You can use the number line to show $a+b$, where $a$ and $b$ are any two numbers:

- Start at $a$ (which may be positive, negative, or 0).
- From $a$, move a distance of $\left|b\right|$ to the right if $b$ is positive or to the left if $b$ is negative. The number you arrive at on the number line is the answer to $a+b$.

**Marcus's generalization:**

- The sum $a+b$ is negative if both $a$ and $b$ are negative or if the negative number is a greater distance from 0 (has a greater absolute value) than the positive number.
- The sum $a+b$ is positive if both $a$ and $b$ are positive or if the positive number is a greater distance from 0 (has a greater absolute value) than the negative number.

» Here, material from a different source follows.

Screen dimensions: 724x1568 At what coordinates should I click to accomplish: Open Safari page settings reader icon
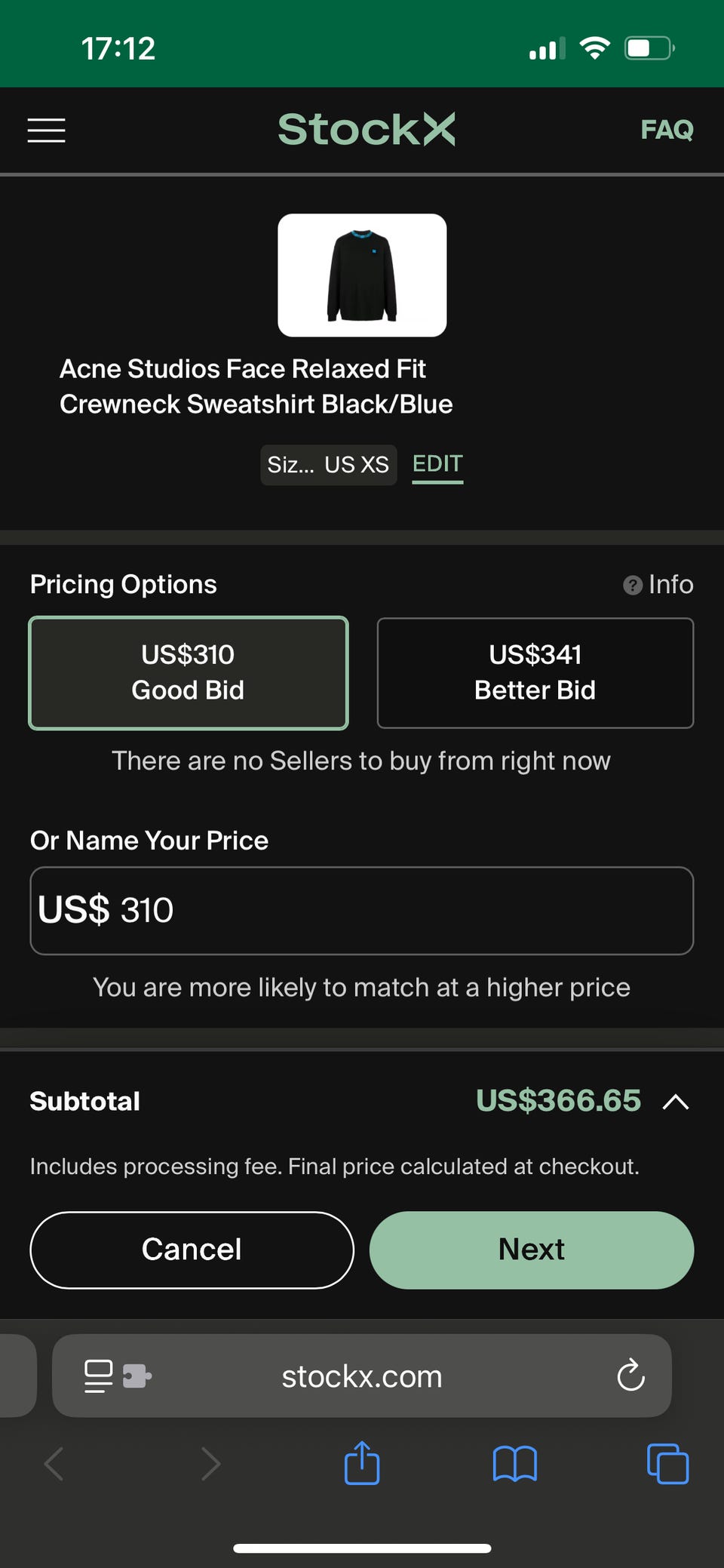pos(98,1376)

**Lucy's generalization:**

- When you add two numbers with the same sign, add their absolute values and write the sum using the sign of the numbers.
- When you add two numbers with different signs, find the difference between their absolute values and write the difference using the sign of the number that has the larger absolute value.

Who is correct? Explain why.

## Hint:

Look at your equations and number lines from the previous problems.

- Apply each student’s generalization to your work. Does the generalization work?
- Think about how you created each number line. How did the signs of the addends determine what you did on the number line?